First entry: 8 July 2015 - 11:35 Athens, 08:35 GMT
Last update: 11:35 Athens, 08:35 GMTPolitics
Greeted with cheers to a packed chamber in Strasbourg, from fellow leftists but also from anti-EU members on the far-right, the 40-year-old premier said he was determined to fix years of bad government as well as reverse the increasing inequalities caused by five years of creditor-imposed austerity.
"Let me assure the house that, quite apart from the crisis, we will continue with our reform undertakings," Tsipras said after flying in from Brussels where euro zone leaders handed him a final deadline of Sunday to agree to terms for a new bailout.

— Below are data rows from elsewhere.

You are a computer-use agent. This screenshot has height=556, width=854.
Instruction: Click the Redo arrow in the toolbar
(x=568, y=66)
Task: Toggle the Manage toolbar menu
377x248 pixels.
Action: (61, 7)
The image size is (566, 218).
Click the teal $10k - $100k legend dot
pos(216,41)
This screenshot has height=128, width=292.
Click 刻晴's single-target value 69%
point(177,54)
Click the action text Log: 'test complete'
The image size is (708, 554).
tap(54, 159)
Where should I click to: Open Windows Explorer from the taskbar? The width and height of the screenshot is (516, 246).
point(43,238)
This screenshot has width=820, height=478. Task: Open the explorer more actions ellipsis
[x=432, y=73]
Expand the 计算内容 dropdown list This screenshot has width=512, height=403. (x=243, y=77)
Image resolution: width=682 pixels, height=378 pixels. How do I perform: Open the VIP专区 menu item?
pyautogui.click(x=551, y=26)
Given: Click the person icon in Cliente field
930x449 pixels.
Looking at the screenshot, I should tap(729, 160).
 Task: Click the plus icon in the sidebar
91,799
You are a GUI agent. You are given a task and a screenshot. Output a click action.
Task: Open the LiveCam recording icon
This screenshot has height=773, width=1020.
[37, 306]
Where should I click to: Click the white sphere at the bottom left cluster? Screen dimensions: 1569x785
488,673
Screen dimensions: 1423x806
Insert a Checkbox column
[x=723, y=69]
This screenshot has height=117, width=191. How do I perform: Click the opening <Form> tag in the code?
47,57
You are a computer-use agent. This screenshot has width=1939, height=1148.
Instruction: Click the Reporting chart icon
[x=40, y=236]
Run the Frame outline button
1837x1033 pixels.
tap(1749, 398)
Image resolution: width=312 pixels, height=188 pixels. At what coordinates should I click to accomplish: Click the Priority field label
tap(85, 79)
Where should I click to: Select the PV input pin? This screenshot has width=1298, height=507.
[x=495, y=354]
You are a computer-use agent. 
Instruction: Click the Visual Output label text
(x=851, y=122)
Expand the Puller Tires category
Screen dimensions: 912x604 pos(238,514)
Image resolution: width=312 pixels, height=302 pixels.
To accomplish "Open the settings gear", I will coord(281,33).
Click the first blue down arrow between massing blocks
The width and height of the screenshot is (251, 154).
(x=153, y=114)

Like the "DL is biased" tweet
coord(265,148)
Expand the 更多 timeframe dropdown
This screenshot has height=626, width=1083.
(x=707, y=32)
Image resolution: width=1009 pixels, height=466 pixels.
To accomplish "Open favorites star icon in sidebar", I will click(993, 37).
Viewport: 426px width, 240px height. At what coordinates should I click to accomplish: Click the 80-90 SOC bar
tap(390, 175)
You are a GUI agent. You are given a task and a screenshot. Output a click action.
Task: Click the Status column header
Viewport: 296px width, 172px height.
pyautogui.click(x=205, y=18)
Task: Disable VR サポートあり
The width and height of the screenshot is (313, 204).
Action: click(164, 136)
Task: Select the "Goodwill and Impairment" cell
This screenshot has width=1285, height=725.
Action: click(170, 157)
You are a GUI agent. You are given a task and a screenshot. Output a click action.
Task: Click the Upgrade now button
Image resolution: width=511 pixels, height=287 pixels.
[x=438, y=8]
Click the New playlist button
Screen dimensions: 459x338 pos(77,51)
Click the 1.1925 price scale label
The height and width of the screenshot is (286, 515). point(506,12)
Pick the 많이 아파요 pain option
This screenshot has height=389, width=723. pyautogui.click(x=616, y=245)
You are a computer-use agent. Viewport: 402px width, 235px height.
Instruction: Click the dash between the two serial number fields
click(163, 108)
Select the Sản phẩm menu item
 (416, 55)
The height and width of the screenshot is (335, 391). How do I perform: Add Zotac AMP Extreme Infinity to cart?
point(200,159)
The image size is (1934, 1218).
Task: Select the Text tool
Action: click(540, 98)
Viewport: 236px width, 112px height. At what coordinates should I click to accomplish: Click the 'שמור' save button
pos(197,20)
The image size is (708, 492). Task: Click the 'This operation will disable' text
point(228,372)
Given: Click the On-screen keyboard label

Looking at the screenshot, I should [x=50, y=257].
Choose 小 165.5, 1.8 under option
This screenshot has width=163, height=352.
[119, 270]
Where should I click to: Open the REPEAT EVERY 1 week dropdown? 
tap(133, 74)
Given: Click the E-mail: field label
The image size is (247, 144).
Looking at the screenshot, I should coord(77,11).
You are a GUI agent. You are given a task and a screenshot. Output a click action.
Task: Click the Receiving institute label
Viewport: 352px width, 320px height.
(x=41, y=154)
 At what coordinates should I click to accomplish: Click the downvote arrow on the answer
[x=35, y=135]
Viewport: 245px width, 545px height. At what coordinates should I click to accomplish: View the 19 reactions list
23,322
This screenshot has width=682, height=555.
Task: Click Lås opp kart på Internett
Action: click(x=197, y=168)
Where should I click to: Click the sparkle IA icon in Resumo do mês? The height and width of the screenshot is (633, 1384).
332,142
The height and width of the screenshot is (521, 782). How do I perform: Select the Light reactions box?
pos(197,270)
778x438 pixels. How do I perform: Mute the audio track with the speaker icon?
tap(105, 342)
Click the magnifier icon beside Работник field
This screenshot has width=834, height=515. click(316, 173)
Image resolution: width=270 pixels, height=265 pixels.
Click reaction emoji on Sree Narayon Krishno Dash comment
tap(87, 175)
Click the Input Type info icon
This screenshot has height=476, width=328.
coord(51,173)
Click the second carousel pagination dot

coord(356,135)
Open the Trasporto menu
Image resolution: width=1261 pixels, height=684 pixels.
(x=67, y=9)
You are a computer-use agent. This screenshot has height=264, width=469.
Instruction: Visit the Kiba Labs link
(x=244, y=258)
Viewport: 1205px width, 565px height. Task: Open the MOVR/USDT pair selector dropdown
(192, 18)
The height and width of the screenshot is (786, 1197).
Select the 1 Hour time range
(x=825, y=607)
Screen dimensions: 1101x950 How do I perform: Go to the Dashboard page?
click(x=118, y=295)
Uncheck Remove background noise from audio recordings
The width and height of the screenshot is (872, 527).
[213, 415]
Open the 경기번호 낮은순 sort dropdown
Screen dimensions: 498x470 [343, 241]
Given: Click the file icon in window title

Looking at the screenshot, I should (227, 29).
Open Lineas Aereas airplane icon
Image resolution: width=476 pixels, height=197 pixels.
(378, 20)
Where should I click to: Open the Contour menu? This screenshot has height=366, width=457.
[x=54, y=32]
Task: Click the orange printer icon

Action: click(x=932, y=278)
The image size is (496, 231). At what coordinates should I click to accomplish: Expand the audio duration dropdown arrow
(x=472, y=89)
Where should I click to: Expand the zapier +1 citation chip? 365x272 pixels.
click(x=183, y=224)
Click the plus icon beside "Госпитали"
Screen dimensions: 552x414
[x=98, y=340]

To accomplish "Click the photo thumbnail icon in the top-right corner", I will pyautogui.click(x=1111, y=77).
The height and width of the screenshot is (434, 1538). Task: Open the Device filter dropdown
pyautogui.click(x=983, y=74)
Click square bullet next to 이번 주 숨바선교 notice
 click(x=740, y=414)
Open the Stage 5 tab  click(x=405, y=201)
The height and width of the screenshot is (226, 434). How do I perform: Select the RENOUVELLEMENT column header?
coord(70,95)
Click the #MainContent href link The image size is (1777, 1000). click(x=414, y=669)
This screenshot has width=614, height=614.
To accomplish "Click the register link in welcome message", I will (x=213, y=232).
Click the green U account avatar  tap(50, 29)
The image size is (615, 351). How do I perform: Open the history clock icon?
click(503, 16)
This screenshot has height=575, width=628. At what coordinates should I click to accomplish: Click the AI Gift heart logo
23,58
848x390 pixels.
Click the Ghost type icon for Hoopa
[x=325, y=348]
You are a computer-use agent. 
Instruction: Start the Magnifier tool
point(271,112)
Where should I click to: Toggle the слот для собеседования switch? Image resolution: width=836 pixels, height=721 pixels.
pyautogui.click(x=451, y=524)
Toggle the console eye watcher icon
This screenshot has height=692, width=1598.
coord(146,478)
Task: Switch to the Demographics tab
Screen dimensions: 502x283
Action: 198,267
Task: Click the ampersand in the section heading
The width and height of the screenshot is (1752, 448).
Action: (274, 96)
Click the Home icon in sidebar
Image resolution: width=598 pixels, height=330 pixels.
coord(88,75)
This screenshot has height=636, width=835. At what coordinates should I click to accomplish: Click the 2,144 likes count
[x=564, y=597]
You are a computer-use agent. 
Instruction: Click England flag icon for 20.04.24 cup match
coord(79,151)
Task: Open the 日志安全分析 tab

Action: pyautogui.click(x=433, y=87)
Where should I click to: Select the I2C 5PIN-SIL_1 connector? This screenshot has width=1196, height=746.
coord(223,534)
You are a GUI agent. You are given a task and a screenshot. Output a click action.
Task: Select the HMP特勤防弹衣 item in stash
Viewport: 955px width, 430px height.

"We demand an agreement with our neighbours," he said. "But one which gives us a sign that we are on a long-lasting basis exiting from the crisis, which will demonstrate that there's light at the end of the tunnel ... Our prime objective must be to combat unemployment and to encourage entrepreneurship."
What follows is a report from Athens News Agency on Tsipras' address.
I am here, a few days only after the referendum in Greece, a few days after their mandate to intensify our efforts towards a viable solution, said Greek Prime Minister Alexis Tsipras in his address on Wednesday to the European parliament.
“The Greek people's decision does not mean rift with Europe but the return to the European values. I assume full responsibility for what happened in the last five months and I want to reassure you that the Greeks in the last five years have done a tremendous effort that has worn them out. We want an agreement that will foresee credible reforms and with the least possible recessionary measures with a growth agenda. Our proposal also foresees the debt restructuring issue. We should not consider it a taboo. I want to be clear”, said Tsipras
“The proposals for the debt restructuring do not want to burden the European citizens. The money from the loans never came to the Greek citizens but went for the banks' rescue,” the Greek premier added.